**SET EXERCISE:** Rewrite the items below, putting "desktop assistant" wherever "computer-use agent" appears and leaving everything else untouched.

**PROVIDED INFORMATION:**
====

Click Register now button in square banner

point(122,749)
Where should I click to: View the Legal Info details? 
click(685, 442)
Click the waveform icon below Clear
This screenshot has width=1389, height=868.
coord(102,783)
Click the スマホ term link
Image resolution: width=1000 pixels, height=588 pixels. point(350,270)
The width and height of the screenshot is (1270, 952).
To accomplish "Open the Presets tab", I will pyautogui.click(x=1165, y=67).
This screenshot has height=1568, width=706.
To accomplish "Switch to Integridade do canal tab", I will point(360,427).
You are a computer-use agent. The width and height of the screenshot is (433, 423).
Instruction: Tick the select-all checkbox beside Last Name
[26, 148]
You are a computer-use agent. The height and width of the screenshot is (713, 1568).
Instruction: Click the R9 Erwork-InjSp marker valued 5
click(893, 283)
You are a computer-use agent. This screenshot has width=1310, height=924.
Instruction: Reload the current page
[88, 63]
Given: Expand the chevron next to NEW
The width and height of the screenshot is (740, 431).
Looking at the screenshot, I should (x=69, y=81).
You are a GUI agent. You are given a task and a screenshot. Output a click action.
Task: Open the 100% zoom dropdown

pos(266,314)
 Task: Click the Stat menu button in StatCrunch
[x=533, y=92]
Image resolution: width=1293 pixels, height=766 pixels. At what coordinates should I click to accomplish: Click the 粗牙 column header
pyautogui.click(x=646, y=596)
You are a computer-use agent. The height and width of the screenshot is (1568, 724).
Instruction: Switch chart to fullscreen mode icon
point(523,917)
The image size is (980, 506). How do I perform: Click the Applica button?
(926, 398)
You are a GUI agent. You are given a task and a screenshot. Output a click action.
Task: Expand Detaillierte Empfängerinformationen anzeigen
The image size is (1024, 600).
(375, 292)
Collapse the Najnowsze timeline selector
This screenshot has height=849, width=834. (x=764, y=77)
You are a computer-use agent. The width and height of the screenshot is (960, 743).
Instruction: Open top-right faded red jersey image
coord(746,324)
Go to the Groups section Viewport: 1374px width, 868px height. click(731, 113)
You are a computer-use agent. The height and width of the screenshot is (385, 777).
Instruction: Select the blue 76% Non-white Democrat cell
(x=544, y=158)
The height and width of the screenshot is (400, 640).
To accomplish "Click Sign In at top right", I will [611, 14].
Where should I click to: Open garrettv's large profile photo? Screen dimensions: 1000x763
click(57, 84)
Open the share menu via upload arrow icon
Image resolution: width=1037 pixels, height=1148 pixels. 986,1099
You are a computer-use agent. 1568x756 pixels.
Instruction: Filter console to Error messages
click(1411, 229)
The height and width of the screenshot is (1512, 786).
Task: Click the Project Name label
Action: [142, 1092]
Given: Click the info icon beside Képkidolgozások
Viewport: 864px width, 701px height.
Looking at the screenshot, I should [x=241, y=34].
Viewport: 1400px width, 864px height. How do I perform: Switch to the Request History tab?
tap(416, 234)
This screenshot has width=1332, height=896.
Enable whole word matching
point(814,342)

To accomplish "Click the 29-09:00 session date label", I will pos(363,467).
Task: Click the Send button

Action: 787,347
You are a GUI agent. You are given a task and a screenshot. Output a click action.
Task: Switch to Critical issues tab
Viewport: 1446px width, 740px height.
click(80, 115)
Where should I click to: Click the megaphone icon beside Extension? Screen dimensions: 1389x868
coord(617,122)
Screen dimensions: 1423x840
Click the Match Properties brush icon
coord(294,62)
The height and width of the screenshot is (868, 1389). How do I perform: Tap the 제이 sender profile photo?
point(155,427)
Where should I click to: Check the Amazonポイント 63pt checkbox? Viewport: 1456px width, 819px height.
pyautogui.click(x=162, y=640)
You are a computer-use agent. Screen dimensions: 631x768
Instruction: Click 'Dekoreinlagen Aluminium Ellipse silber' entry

====

**THE COMPLETED TASK:**
Click Register now button in square banner

point(122,749)
Where should I click to: View the Legal Info details? 
click(685, 442)
Click the waveform icon below Clear
This screenshot has width=1389, height=868.
coord(102,783)
Click the スマホ term link
Image resolution: width=1000 pixels, height=588 pixels. point(350,270)
The width and height of the screenshot is (1270, 952).
To accomplish "Open the Presets tab", I will pyautogui.click(x=1165, y=67).
This screenshot has height=1568, width=706.
To accomplish "Switch to Integridade do canal tab", I will point(360,427).
You are a desktop assistant. The width and height of the screenshot is (433, 423).
Instruction: Tick the select-all checkbox beside Last Name
[26, 148]
You are a desktop assistant. The height and width of the screenshot is (713, 1568).
Instruction: Click the R9 Erwork-InjSp marker valued 5
click(893, 283)
You are a desktop assistant. This screenshot has width=1310, height=924.
Instruction: Reload the current page
[88, 63]
Given: Expand the chevron next to NEW
The width and height of the screenshot is (740, 431).
Looking at the screenshot, I should (x=69, y=81).
You are a GUI agent. You are given a task and a screenshot. Output a click action.
Task: Open the 100% zoom dropdown

pos(266,314)
 Task: Click the Stat menu button in StatCrunch
[x=533, y=92]
Image resolution: width=1293 pixels, height=766 pixels. At what coordinates should I click to accomplish: Click the 粗牙 column header
pyautogui.click(x=646, y=596)
You are a desktop assistant. The height and width of the screenshot is (1568, 724).
Instruction: Switch chart to fullscreen mode icon
point(523,917)
The image size is (980, 506). How do I perform: Click the Applica button?
(926, 398)
You are a GUI agent. You are given a task and a screenshot. Output a click action.
Task: Expand Detaillierte Empfängerinformationen anzeigen
The image size is (1024, 600).
(375, 292)
Collapse the Najnowsze timeline selector
This screenshot has height=849, width=834. (x=764, y=77)
You are a desktop assistant. The width and height of the screenshot is (960, 743).
Instruction: Open top-right faded red jersey image
coord(746,324)
Go to the Groups section Viewport: 1374px width, 868px height. click(731, 113)
You are a desktop assistant. The height and width of the screenshot is (385, 777).
Instruction: Select the blue 76% Non-white Democrat cell
(x=544, y=158)
The height and width of the screenshot is (400, 640).
To accomplish "Click Sign In at top right", I will [611, 14].
Where should I click to: Open garrettv's large profile photo? Screen dimensions: 1000x763
click(57, 84)
Open the share menu via upload arrow icon
Image resolution: width=1037 pixels, height=1148 pixels. 986,1099
You are a desktop assistant. 1568x756 pixels.
Instruction: Filter console to Error messages
click(1411, 229)
The height and width of the screenshot is (1512, 786).
Task: Click the Project Name label
Action: [142, 1092]
Given: Click the info icon beside Képkidolgozások
Viewport: 864px width, 701px height.
Looking at the screenshot, I should [x=241, y=34].
Viewport: 1400px width, 864px height. How do I perform: Switch to the Request History tab?
tap(416, 234)
This screenshot has width=1332, height=896.
Enable whole word matching
point(814,342)

To accomplish "Click the 29-09:00 session date label", I will pos(363,467).
Task: Click the Send button

Action: 787,347
You are a GUI agent. You are given a task and a screenshot. Output a click action.
Task: Switch to Critical issues tab
Viewport: 1446px width, 740px height.
click(80, 115)
Where should I click to: Click the megaphone icon beside Extension? Screen dimensions: 1389x868
coord(617,122)
Screen dimensions: 1423x840
Click the Match Properties brush icon
coord(294,62)
The height and width of the screenshot is (868, 1389). How do I perform: Tap the 제이 sender profile photo?
point(155,427)
Where should I click to: Check the Amazonポイント 63pt checkbox? Viewport: 1456px width, 819px height.
pyautogui.click(x=162, y=640)
You are a desktop assistant. Screen dimensions: 631x768
Instruction: Click 'Dekoreinlagen Aluminium Ellipse silber' entry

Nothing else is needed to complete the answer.